Being 30-something is like being an adolescent all over again.
I realized this today as I was responding to a survey question for 30-somethings on Frank Viola’s blog (if he gets over 100 responses, he’ll give away prizes to 5 respondents). Though his question is focused primarily on relationships in the church, I believe it goes wider and deeper than that. We struggle with relationships in general: marriage, friendships, churches, family. It’s difficult to break through the veneer to the real life underneath, where we can practice and exhibit the kind of unconditional love we crave.
I think we’re afraid to connect at a deep level. I’ve been burned. My idealism jaded (but not completely destroyed), I dangle my feet in cynicism instead. I’ve thought it 1000 times: “I’d rather prepare for the worst and be pleasantly surprised than hope for the best and be bitterly disappointed.” Yet I cannot help but protest, “It isn’t supposed to be this way!” when confronted with brokenness again.
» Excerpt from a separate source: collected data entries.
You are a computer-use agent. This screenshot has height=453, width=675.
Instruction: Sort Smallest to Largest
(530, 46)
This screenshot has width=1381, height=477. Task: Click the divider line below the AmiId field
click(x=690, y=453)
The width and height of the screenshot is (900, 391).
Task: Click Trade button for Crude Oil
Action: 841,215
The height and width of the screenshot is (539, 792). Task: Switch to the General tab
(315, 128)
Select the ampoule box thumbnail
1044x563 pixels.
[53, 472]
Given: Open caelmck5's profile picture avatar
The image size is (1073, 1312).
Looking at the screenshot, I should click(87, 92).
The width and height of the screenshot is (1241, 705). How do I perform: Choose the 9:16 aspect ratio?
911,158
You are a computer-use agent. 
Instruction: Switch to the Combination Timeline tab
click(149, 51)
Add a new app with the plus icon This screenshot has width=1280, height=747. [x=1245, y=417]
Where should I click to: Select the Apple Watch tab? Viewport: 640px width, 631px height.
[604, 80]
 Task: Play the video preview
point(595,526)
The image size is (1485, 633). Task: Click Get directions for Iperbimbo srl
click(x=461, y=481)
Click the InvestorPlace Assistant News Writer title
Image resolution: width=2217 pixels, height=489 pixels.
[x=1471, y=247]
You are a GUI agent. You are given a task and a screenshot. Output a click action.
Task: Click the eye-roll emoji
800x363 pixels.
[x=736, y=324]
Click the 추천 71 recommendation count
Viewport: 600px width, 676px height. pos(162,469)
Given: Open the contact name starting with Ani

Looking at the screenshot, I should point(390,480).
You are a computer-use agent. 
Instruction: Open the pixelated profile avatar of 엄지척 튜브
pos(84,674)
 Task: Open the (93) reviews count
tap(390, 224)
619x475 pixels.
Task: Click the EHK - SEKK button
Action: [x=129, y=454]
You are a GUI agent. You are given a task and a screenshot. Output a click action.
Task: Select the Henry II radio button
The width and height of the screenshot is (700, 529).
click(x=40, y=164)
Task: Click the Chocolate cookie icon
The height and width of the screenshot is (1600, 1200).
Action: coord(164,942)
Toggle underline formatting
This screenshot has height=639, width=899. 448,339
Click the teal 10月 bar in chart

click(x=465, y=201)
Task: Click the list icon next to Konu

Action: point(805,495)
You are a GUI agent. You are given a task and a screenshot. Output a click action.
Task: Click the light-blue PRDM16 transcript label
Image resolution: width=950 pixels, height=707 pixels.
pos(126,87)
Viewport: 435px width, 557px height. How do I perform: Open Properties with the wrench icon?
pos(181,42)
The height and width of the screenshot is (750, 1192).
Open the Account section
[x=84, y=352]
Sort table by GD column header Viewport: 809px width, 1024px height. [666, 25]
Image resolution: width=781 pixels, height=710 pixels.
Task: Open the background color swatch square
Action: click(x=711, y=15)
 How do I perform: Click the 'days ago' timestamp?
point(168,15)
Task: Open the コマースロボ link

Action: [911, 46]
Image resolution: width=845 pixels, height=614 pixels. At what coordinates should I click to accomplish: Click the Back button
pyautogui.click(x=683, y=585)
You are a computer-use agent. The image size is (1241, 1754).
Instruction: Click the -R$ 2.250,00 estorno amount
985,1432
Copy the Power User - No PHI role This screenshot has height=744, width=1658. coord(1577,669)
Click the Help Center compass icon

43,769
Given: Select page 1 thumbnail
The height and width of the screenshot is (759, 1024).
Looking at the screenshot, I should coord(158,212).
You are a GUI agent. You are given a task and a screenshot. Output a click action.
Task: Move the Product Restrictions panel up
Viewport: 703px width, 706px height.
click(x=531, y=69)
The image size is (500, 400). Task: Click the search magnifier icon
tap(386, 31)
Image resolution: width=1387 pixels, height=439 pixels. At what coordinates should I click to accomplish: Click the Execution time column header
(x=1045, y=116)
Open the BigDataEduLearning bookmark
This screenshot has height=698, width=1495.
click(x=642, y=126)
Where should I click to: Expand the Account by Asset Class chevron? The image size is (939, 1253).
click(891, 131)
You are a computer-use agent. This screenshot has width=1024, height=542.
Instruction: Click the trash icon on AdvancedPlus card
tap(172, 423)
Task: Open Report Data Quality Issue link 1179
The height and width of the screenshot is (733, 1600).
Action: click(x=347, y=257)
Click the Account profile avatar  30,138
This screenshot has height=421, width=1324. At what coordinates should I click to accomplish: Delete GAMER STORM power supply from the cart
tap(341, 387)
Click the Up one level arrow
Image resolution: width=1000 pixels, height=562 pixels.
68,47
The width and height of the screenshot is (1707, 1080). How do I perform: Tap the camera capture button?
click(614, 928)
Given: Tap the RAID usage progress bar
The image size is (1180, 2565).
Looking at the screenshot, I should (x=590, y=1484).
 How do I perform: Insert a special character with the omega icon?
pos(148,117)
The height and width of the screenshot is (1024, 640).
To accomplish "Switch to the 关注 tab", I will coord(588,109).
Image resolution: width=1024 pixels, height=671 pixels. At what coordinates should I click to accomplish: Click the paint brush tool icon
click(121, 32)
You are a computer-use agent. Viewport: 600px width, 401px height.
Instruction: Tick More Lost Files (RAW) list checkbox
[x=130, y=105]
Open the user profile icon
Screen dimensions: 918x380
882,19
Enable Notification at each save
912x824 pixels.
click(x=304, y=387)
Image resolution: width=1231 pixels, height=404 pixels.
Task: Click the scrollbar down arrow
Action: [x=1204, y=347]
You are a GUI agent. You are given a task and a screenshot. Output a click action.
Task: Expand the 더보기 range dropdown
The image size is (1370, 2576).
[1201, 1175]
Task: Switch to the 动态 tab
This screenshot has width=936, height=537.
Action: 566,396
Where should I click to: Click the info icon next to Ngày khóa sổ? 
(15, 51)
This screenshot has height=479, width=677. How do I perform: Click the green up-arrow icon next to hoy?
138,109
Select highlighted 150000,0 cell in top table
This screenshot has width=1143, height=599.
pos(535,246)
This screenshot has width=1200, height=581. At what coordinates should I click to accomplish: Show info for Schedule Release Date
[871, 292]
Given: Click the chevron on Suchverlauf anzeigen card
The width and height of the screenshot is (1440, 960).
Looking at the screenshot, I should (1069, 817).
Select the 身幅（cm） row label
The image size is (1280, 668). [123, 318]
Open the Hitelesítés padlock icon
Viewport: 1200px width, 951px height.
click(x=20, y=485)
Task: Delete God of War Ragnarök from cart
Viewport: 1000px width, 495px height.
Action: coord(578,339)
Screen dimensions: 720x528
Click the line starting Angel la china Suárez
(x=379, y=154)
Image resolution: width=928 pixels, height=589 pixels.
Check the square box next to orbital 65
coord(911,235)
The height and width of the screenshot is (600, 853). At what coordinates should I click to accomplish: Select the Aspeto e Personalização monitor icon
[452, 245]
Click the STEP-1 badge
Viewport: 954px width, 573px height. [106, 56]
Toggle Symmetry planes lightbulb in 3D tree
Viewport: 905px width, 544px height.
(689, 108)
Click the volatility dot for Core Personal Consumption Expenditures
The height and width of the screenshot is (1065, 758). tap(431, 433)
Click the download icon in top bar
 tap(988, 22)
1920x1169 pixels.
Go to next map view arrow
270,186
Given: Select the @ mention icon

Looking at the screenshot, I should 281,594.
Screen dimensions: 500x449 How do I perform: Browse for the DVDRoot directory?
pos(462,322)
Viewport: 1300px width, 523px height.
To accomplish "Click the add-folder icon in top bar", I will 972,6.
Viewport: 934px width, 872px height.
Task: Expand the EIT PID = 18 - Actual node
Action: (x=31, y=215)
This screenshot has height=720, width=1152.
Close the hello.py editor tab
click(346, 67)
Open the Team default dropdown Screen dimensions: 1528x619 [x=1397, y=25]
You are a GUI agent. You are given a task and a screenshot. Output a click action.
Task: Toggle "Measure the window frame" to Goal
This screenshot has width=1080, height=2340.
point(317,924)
These ten years have been (are?) a time of transition. I’m trying to leave behind the slavery of people-pleasing and embrace the freedom of concerning myself only with pleasing God. But my hands are very full, and so is my heart, full of children and an adolescent marriage (we’ll be married 14 years this fall) and work and stewardship of our resources. I am busy, but self-doubting, wondering if this is really what God has called me to do and be or if I’m missing it or being lazy or drifting. Or is this a season of preparing, cultivating, training, and anticipating the next?
If I have anything in common with the rest my age, we’re overwhelmed, scarred by life, and uncertain, yet we haven’t given up enough hope to despair completely.
Am I right? What is or has been your experience in your 30s?
[Taking a break from the book series to reflect a little this Friday.]